Köln - Im rheinischen Derby sorgen zwei Joker für die Punkteteilung. Hoffenheim wechselt gegen Hannover gar den Sieg ein, während Freiburgs Joker vom Dienst auch als Starter treffen kann. bundesliga.de hat den etwas anderen Blick auf den 30. Spieltag:

Zwei Joker, zwei Tore, zwei verschiedene Sichtweisen. Gemischte Gefühle nach dem 1:1 im rheinischen Derby zwischen dem 1. FC Köln und Bayer 04 Leverkusen.

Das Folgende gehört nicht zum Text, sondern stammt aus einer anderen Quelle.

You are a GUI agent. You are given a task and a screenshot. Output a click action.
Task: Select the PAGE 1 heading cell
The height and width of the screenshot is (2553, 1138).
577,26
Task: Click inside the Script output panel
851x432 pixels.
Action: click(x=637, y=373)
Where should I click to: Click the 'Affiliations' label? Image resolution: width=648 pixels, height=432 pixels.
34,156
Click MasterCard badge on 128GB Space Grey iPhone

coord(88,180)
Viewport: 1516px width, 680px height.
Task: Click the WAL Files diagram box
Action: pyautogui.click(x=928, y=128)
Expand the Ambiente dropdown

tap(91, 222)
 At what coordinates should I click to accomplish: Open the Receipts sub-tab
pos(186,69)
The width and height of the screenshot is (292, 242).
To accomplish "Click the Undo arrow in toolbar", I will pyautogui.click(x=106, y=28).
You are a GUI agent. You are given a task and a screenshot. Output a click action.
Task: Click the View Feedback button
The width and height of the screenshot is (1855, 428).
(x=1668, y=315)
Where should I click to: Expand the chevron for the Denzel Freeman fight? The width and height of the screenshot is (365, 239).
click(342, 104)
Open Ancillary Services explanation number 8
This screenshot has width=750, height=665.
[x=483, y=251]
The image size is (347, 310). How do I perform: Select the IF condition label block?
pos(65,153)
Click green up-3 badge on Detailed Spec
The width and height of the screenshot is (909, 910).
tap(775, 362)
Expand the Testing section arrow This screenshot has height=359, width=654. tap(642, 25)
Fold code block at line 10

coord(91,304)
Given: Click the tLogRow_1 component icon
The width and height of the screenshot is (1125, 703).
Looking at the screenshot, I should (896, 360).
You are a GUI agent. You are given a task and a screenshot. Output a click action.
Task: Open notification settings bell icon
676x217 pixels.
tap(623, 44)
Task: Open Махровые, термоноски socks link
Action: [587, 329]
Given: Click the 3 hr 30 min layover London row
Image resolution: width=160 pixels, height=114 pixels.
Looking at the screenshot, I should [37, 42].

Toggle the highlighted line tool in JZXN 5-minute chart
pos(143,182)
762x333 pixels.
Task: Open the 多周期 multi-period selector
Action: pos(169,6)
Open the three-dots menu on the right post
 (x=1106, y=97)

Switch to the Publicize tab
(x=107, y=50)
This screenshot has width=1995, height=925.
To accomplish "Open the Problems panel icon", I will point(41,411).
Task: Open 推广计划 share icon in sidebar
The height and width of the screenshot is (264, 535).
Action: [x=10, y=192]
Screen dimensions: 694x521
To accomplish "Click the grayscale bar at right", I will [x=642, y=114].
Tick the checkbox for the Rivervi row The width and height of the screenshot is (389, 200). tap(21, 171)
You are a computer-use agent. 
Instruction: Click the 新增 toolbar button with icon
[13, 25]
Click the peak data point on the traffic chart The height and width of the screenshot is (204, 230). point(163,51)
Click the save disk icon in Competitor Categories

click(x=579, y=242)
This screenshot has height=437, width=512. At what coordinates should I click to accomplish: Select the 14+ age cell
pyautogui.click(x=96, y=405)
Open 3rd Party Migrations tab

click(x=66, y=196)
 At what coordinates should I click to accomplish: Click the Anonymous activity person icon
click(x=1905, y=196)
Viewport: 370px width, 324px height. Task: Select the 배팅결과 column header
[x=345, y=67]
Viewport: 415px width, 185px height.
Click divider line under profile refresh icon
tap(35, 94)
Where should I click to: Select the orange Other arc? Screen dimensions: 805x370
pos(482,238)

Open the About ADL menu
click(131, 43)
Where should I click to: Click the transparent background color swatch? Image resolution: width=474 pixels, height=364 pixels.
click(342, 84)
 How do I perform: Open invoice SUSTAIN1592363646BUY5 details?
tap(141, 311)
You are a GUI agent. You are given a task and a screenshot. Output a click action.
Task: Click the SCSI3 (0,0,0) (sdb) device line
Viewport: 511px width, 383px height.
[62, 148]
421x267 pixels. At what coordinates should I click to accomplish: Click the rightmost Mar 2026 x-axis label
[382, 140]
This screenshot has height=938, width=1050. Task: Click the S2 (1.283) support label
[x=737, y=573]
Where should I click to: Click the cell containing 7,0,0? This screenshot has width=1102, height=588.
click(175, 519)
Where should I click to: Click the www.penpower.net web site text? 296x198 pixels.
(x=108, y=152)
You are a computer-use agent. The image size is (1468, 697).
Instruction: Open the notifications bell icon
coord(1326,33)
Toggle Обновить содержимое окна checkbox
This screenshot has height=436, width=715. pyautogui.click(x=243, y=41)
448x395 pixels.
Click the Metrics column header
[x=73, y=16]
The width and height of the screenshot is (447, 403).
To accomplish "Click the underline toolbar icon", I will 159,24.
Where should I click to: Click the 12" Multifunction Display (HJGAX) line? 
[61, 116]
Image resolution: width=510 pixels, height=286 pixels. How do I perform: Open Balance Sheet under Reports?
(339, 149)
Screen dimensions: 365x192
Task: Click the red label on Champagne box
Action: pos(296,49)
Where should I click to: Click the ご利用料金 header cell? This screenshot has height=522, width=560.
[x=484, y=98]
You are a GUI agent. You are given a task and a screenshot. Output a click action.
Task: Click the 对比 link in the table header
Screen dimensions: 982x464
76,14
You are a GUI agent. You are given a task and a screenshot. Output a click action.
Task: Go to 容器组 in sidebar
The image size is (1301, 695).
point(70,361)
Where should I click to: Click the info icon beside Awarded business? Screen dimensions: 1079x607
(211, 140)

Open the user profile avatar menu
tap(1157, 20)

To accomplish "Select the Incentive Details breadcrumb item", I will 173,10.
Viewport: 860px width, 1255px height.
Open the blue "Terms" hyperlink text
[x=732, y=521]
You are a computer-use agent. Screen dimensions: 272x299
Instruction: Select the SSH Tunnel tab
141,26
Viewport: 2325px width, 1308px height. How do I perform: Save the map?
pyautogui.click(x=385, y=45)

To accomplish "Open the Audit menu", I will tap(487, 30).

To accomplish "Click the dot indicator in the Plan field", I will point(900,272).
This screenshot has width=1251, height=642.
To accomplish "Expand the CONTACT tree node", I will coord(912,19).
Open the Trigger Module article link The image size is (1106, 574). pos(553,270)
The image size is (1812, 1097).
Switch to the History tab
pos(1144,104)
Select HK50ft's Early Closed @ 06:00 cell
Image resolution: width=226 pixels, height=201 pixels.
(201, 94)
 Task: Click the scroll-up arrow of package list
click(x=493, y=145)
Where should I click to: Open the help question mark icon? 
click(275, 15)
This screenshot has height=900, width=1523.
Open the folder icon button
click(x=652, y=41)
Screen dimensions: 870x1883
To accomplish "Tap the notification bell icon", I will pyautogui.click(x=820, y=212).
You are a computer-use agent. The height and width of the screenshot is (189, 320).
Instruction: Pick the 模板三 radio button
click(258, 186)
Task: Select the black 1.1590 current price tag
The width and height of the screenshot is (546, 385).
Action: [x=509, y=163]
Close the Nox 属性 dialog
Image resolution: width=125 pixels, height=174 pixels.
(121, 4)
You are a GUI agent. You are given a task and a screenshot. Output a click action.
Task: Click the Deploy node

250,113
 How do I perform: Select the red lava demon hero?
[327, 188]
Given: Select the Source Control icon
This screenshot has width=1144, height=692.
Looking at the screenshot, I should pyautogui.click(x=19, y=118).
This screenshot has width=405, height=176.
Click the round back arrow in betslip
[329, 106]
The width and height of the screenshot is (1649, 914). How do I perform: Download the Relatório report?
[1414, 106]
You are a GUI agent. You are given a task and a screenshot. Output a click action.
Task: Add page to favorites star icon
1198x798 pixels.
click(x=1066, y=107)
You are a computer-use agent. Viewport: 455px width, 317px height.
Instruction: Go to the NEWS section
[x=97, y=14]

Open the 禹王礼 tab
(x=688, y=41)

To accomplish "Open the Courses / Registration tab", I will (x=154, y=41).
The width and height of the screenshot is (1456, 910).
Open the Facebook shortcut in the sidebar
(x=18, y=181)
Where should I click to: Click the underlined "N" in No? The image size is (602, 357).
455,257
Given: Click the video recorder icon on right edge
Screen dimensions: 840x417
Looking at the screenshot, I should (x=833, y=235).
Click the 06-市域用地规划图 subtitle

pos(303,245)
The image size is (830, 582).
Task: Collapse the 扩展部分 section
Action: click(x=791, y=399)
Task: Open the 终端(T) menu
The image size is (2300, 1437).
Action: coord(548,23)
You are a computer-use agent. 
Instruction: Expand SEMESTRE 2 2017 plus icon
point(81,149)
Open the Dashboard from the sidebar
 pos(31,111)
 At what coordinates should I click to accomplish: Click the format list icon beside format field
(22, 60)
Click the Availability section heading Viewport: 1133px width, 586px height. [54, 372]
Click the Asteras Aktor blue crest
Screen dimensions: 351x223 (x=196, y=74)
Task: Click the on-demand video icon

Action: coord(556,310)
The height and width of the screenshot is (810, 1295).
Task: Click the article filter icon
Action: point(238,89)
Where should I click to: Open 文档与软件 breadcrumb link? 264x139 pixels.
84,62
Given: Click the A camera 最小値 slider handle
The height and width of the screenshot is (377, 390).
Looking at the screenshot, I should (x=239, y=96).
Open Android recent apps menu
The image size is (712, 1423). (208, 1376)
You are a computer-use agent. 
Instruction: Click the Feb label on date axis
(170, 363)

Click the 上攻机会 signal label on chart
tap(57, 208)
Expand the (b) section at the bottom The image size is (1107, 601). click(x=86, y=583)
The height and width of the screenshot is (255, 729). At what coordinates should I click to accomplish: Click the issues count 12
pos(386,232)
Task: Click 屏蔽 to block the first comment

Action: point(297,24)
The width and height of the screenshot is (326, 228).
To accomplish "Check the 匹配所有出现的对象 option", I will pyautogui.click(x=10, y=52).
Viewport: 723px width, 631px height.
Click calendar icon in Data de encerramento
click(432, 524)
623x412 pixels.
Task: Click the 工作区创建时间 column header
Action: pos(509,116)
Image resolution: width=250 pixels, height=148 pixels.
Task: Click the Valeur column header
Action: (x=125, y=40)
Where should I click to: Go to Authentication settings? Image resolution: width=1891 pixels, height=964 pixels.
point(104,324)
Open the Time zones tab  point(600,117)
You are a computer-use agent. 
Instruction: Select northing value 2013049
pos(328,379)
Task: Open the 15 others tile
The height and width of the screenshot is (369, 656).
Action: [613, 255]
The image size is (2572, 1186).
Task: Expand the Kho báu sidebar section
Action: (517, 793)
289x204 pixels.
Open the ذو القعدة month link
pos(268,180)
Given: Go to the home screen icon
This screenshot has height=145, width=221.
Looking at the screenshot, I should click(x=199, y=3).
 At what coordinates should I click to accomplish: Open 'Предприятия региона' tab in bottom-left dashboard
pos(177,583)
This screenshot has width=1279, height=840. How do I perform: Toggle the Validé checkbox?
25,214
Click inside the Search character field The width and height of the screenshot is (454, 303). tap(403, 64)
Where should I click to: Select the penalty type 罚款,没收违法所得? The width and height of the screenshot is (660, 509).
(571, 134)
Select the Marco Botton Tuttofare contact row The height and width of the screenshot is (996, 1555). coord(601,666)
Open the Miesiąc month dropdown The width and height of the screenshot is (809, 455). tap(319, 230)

Finne glücklich, Brandt hadert

"Ich bin überglücklich und froh, dass ich dem Team helfen konnte", sagte FC-Stürmer Bard Finne nach seinem ersten Bundesliga-Tor, mit dem er den Domstädtern einen verdienten und wichtigen Punkt im Abstiegskampf sichern konnte. "Es gibt niemanden im Team, der ihm dieses Tor nicht gönnt. Er ist ein sehr talentierter Spieler. Wir hoffen, dass er so weitermacht", lobte Trainer Peter Stöger den 20 Jahre alten Norweger, der wenige Minuten nach seiner Einwechslung zum Ausgleich in der 83. Minute traf.

Auf der anderen Seite gab sich Bayer-Torschütze Julian Brandt, der zwei seiner drei Saisontreffer als Joker erzielte, ob der zwei eingebüßten Punkte im Kampf um Platz 3 eher zerknirscht. "Das Gefühl ist okay. Aber ganz ehrlich gesagt hätte ich heute lieber gewonnen, weil wir noch etwas vorhaben", so der 18-Jährige, der sein Team dennoch auf gutem Weg in die Königsklasse sieht. Schließlich stehe das direkte Duell gegen Mönchengladbach noch bevor. Nach sieben Bundesliga-Siegen in Folge gab Leverkusen wieder Punkte ab, ist aber seit neun Liga-Partien ungeschlagen.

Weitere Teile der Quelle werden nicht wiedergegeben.